Substitute $9\times {10}^9{\text{Nm}}^{\text{2}}/{\text{C}}^{\text{2}}$ for $k_e$, $+5\times {10}^{-9}\text{C}$ for $q_1\text{or}Q$, $+10\times {10}^{-9}\text{C}$ for $q_2\text{or}2Q$, $2\sqrt{2}\times {10}^{-2}\text{m}$ for $r_2$, $2\times {10}^{-2}\text{m}$ for $r_1$. in equation (4).

$\begin{array}{c}{V}_B=\left(\frac{\left(9\times {10}^9{\text{Nm}}^{\text{2}}/{\text{C}}^{\text{2}}\right)\times \left(+5\text{nC}\left(\frac{1\text{C}}{{10}^9\text{nC}}\right)\right)}{2\sqrt{2}\text{cm}\left(\frac{{10}^{-2}\text{m}}{\text{cm}}\right)}\right)+\left(\frac{\left(9\times {10}^9{\text{Nm}}^{\text{2}}/{\text{C}}^{\text{2}}\right)\times \left(+10\text{nC}\left(\frac{1\text{C}}{{10}^9\text{nC}}\right)\right)}{2\text{cm}\left(\frac{{10}^{-2}\text{m}}{\text{cm}}\right)}\right)\\ =1591\text{Nm}/\text{C}+4500\text{Nm}/\text{C}\\ =6091\text{Nm}/\text{C}\\ =6091\text{V}\end{array}$

Thus, electric potential at point B is $6091\text{V}$.

Conclusion:

Therefore, the electric potential at point B due to charge at point 1 and charge at point 2 is $6091\text{V}$.

To determine

The electric potential difference between $B$ and $A$.

Answer to Problem 12P

Potential difference between point $A$ and $B$ is $659.02\text{V}$.

Explanation of Solution

Write the expression to find out electric potential difference between $A$ and $B$.

$\Delta V=V_{\text{B}}-V_{\text{A}}$

Here,

$\Delta V$ is electric potential difference between point $A$ and point $B$.

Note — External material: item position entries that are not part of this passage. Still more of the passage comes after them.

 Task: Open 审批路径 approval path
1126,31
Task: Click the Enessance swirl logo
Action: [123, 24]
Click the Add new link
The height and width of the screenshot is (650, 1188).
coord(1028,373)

$V_{\text{B}}$ is electric potential at point $B$.

$V_{\text{A}}$ is electric potential at point $A$.

Substitute $6091\text{V}$ for ${\text{V}}_{\text{B}}$ and $5431.98\text{V}$ for ${\text{V}}_{\text{A}}$ in above equation to find out the value of electric potential difference,

$\begin{array}{c}\Delta V=\left(6091\text{V}\right)-\left(5431.98\text{V}\right)\\ =659.02\text{V}\end{array}$

Hence, electric potential difference between point $A$ and $B$ is $659.02\text{V}$.

Conclusion:

Therefore, electric potential difference between point $A$ and $B$ is $659.02\text{V}$.